> _Task requirements_:
[1] Decide whether each statement agrees with the sour beer text below: (a) The Trappist specializes in Belgian beers. (b) Sour beers are the Trappist's top sellers. (c) Sour beers have a pH near 3.5. For each one, answer yes or no and quote the words of the text that settle it.
[2] From the sour beer text below, quote the passage that runs from "The market for" to "arrow to play.".
[3] List every person named in the sour beer text below.

The market for sour beer is ripe. The Trappist specializes in Belgian beers and often has a few sours on their chrome taps. The modestly sized venue is cocooned in dark wood furniture. Along one of the walls is a church pew dotted with an array of customers of all ages sipping beer. They resemble birds perched on an electric line, each clad in a slouchy hat, some neck-deep in tattoos. At 4:30 on a Saturday afternoon the place is packed. The bartenders can barely keep up with the crowd.

Podcast produced by Cynthia McKelvey. Click on arrow to play.

Despite the growing taste for sour, India Pale Ales remain the beer du jour. The bitter, floral flavors still dominate as the Trappist’s top sellers. But Laborde says sours do almost as well. The consensus among brewers, bartenders, and customers is that sour beer attracts curious wine-drinkers and hardcore beer enthusiasts alike. Sours contain many similar characteristics to wine. They are about as acidic, with a pH near 3.5. Some sours are blended with fruits found in wines: raspberries, blackberries, strawberries.

“You get that bug, or that itch, where you’re looking for new interesting beer. Sour beer is where a lot of people end up finding that,” Goodwin says.

“I think that happens to a lot of people in their beer journey,” Wallash agrees. “There’s a set of people that after a certain period of time, sour beers capture their palate and it sticks.”

> _Given entries_:
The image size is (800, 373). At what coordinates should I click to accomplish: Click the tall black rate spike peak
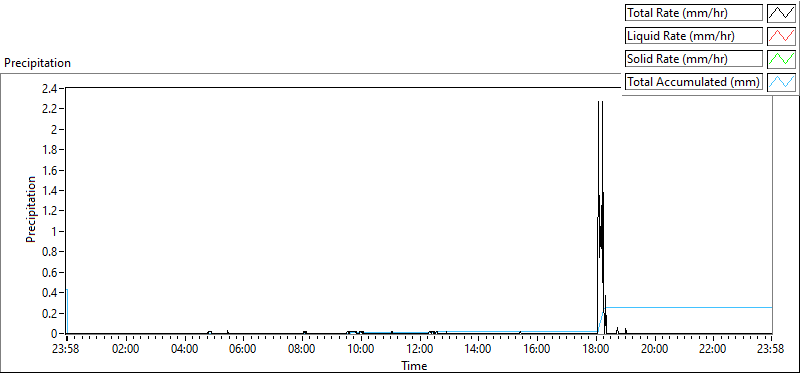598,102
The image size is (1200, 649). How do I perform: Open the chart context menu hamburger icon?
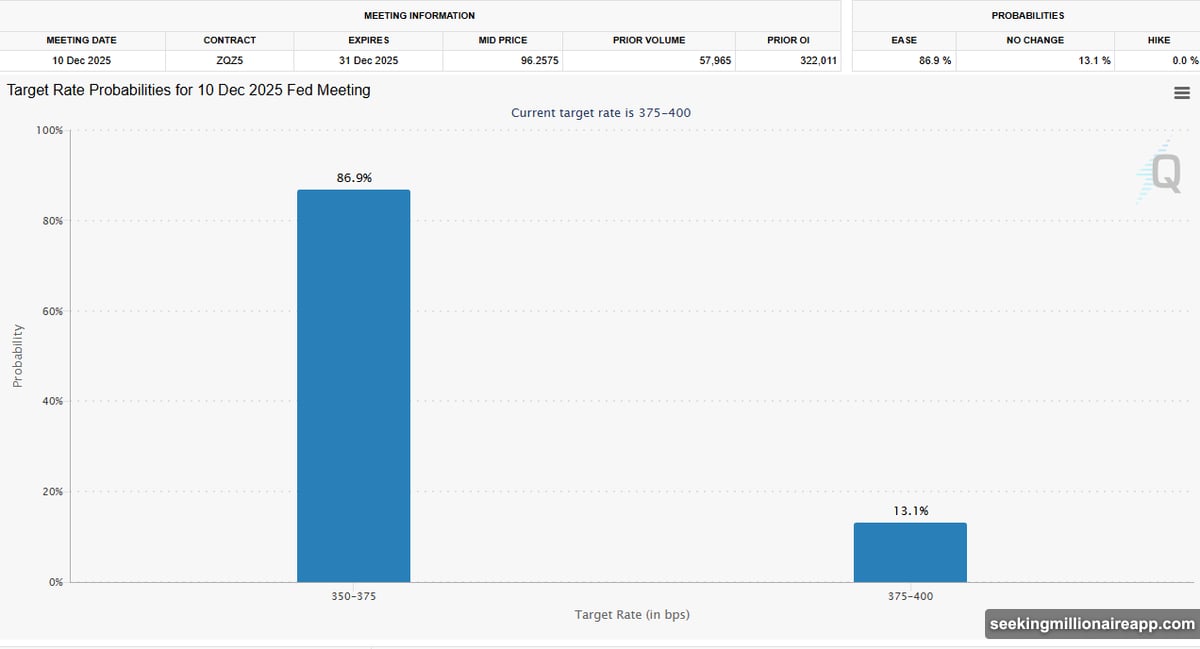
--
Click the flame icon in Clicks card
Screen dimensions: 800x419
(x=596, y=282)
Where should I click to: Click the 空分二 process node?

> _Answers for the tasks_:
[1]
(a) Yes: "The Trappist specializes in Belgian beers"
(b) No: "The bitter, floral flavors still dominate as the Trappist’s top sellers."
(c) Yes: "with a pH near 3.5"

[2]
The market for sour beer is ripe. The Trappist specializes in Belgian beers and often has a few sours on their chrome taps. The modestly sized venue is cocooned in dark wood furniture. Along one of the walls is a church pew dotted with an array of customers of all ages sipping beer. They resemble birds perched on an electric line, each clad in a slouchy hat, some neck-deep in tattoos. At 4:30 on a Saturday afternoon the place is packed. The bartenders can barely keep up with the crowd.

Podcast produced by Cynthia McKelvey. Click on arrow to play.

[3]
Cynthia McKelvey
Laborde
Goodwin
Wallash